Mind you they have only seen the show 3-4 times by this point (that has changed).
So my 2 year old who does not talk can say SpongeBob and I just said he hardly watches any T.V., I am "that Mom".
My husband was suppose to pick the boys up from daycare one day but was running really late. I did not have car seats for them but I could at least pick them up. I thought they could just play and run around out front while we waited. I pick them up and as we leave it starts to rain (my luck). So we pile in the car, turn on the radio and proceed to jam to the Beastie Boys. I'm talking head banging, music blaring, jumping in your seat jamming. I look up and see another parent walk by the car as we are in the midst of jamming and I get "the look". You know it, the "what in Gods name are you people doing?” look. Even funnier was that we were still jamming when she had gotten her children and was strapping them into the car; I still got "the look".
I bet when she sees me and thinks, "She that weird Mom that was jumping around in the car with her kids that one day." Yep, that me!

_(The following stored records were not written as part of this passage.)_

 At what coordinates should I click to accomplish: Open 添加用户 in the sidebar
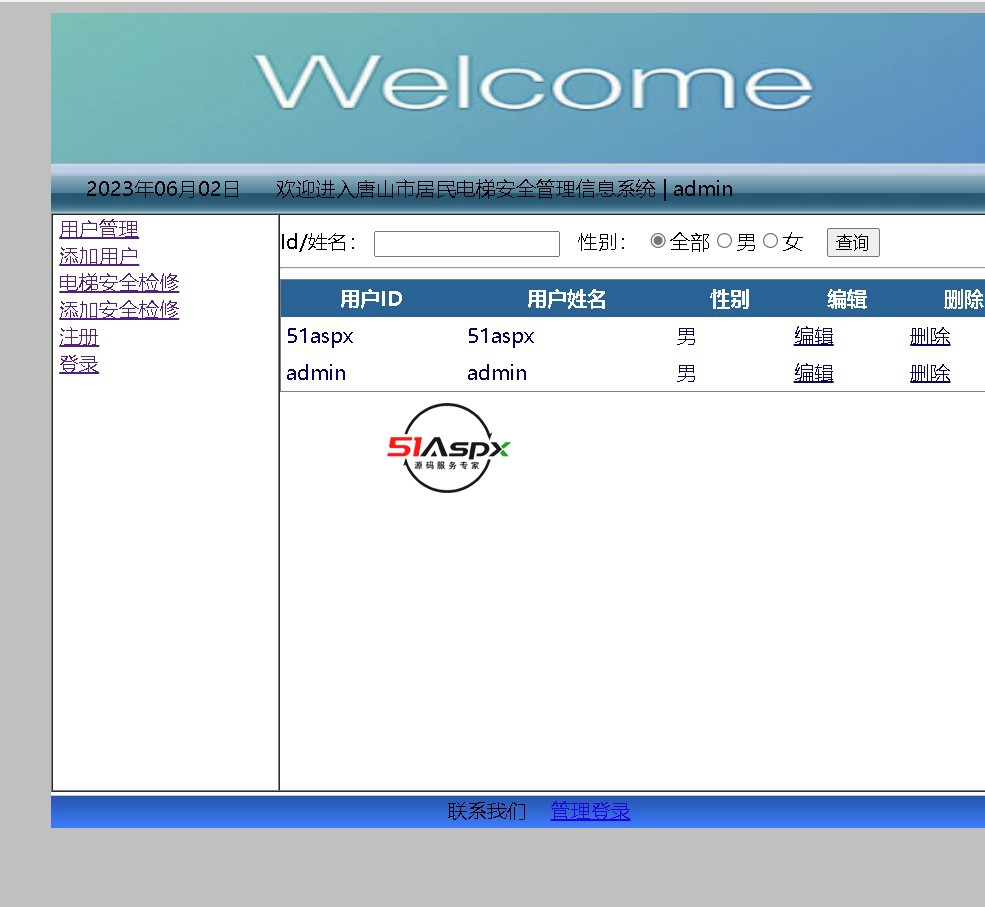point(99,257)
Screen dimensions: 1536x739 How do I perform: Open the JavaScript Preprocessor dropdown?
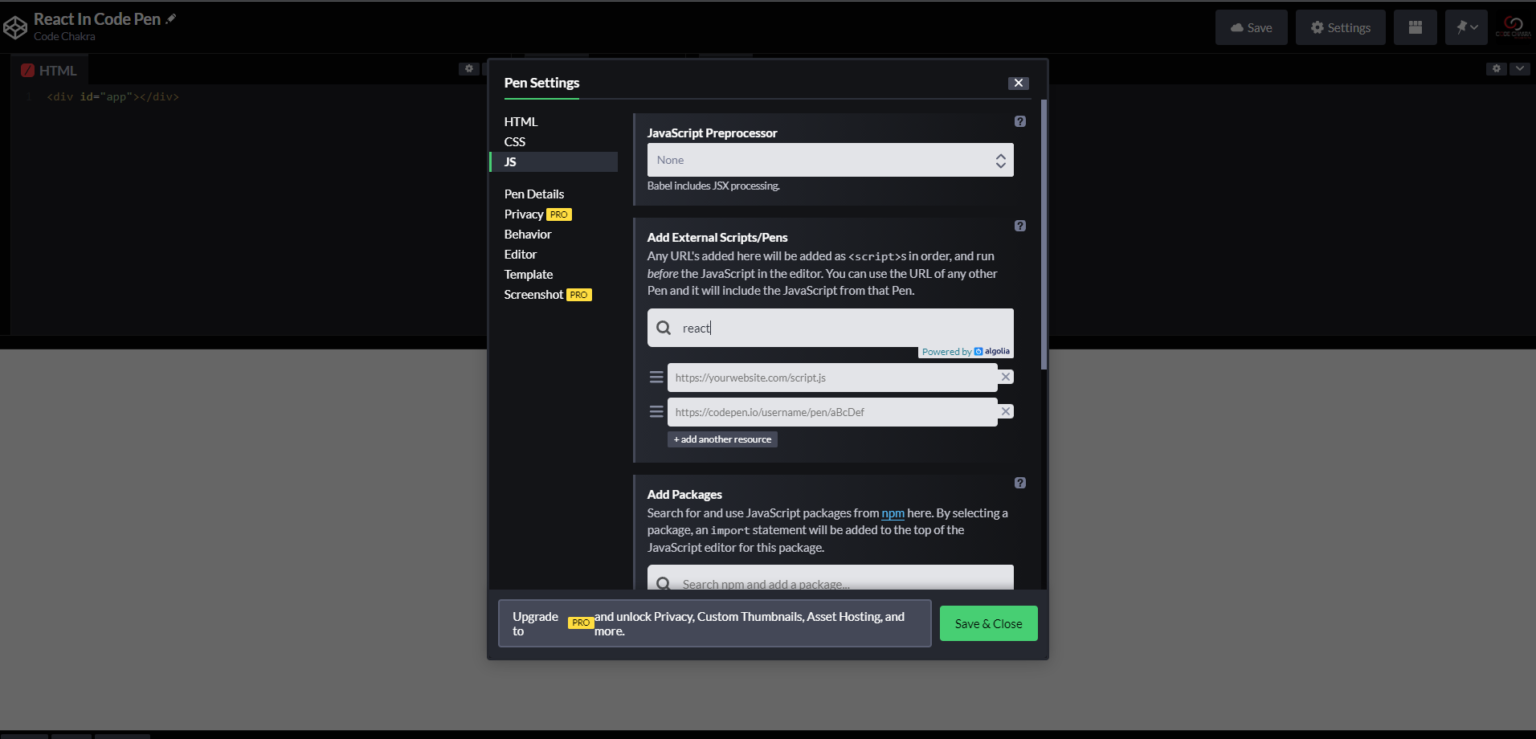830,160
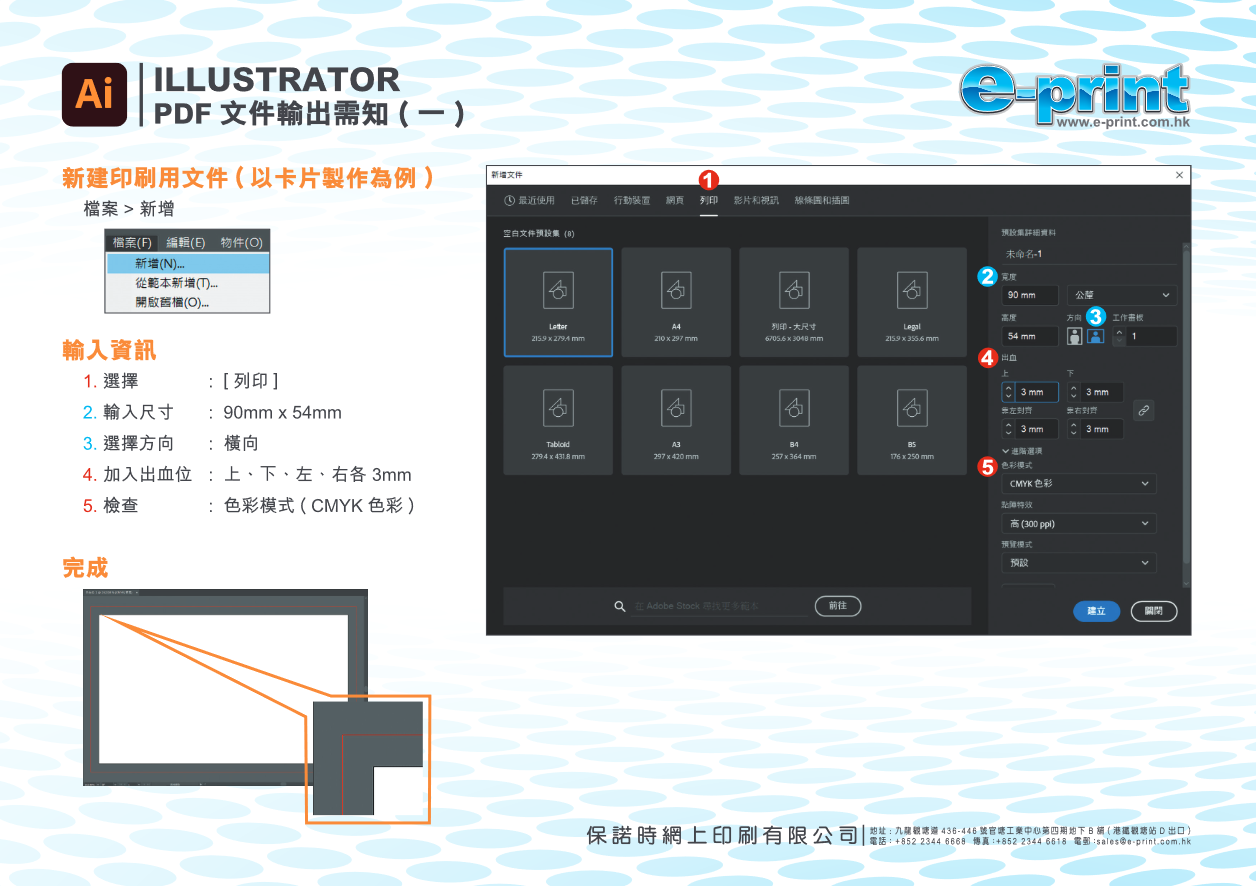Click the Adobe Stock search magnifier icon
Image resolution: width=1256 pixels, height=886 pixels.
620,606
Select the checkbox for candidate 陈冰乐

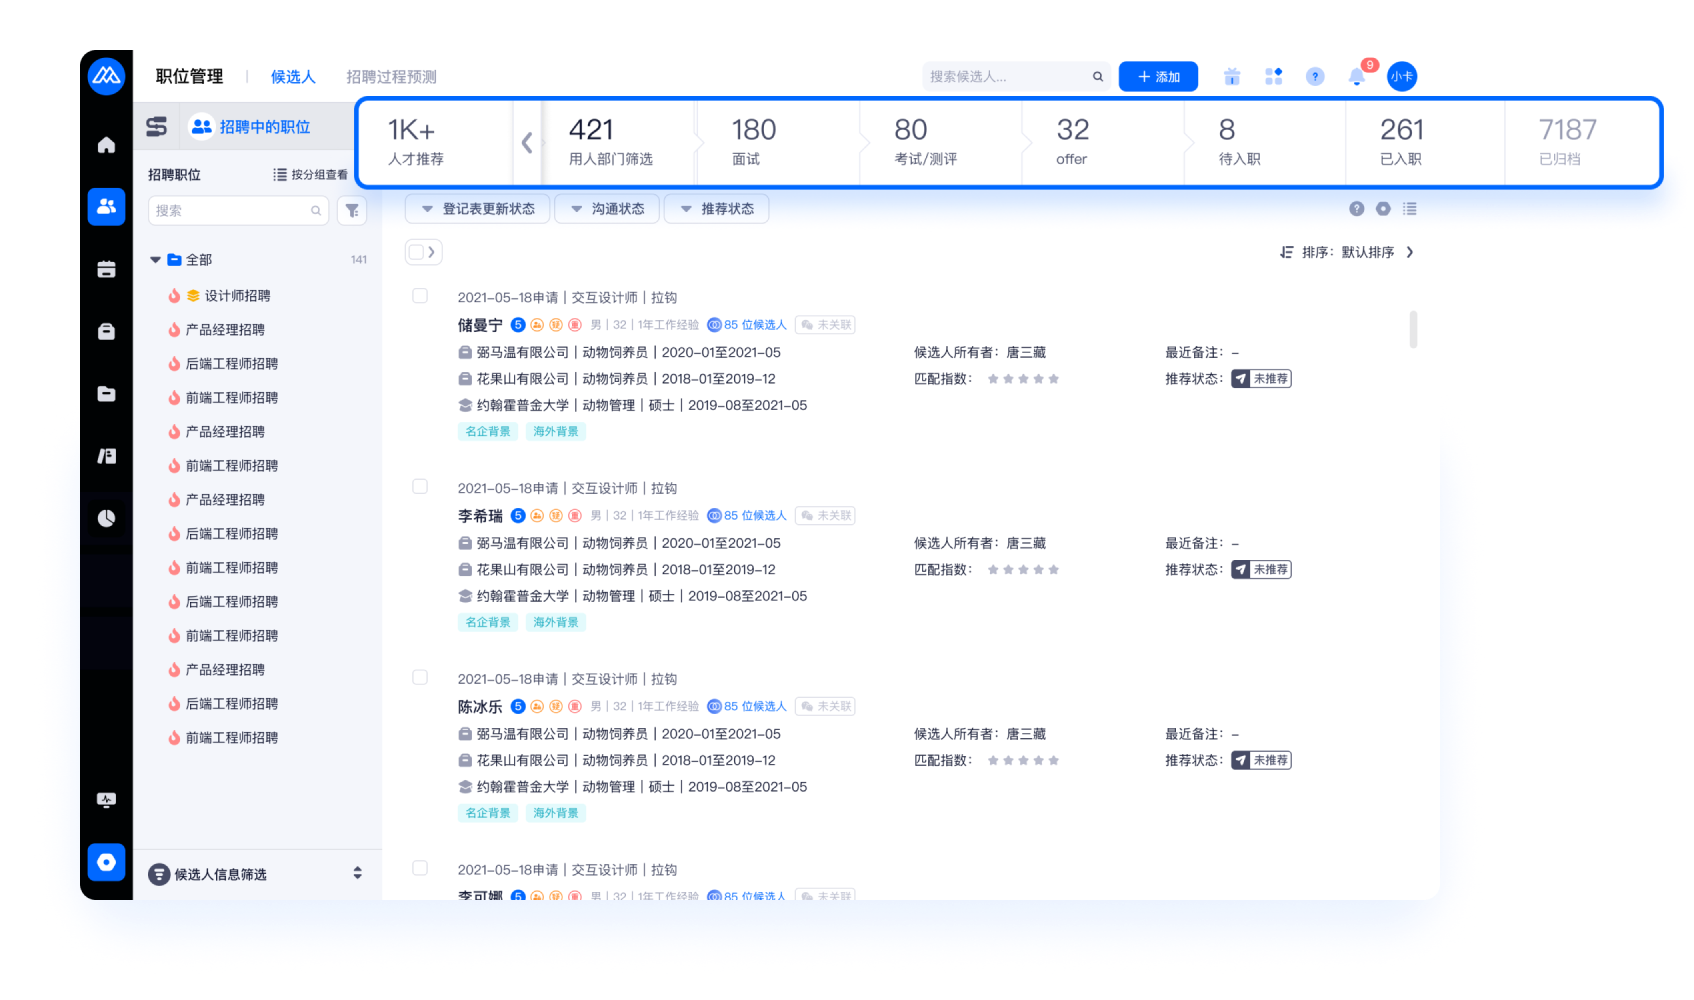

I went to pick up Francesco from school and in his cubby was a SpongeBob watch he got as a treasure box prize for getting his stickers all the way across on his chart. The other children start to tell me some facts about the show. On little girl tells me SpongeBob is a sponge, and she is right. Another child tells me Patrick lives under a rock, again correct. I ask "what is Patrick?" and one little boy say, a starfish, excellent. Then the little boy asks me, "What is Squidward?" I think I have my SpongeBob cast of characters pretty down packed so I say, "a squid." The little kid says to me, no he not he's an octopus. Now here is the kicker, I the grown-up precede on the say to the 4 year, "no he's not, hence the name Squidward." He of course argues with me and I stand my ground.
I am "that Mom", the one who argues with someone else's 4 year old about the species of a cartoon character.
Then come to find out:
Squidward Q. Tentacles (Rodger Bumpass) is SpongeBob and Patrick's effete cephalopod neighbor. His species is ambiguous, and has been referred to as both a squid and an octopus by the series' creators.
Last but not least:
My boys love to race, they live to run and they run to live. Everyday after school we race from the sidewalk to the van. We pick a starting point, we say ready, set, go and we are off. I do this if I am in flats or heels, with their daycare bag on my shoulder and sometimes with Nicolo on my hip. I never win, but I am okay with that. The other day this backfired a bit because as we were taking off to race another child was coming out of the building with his father (this was another little boy from Francesco's class). We start to run and he decides to join the race to his car but runs away from his father as the father is yelling at him to stop and not go toward the street.
Disclaimer: we were racing on the sidewalk and never race toward the street, the other child starting running but not the same direction we were going.
Oh course the father starts to run toward the kid who appeared to be heading toward the street (which is actually the parking lot) and he did not look happy. Then he shot me a look like, "why are you doing that?"
Now I'm "that Mom" that races her kids and causes uncontrolled behaviors in others outside the daycare. BTW- we still race, I just try to make sure there are no other children nearby when we do.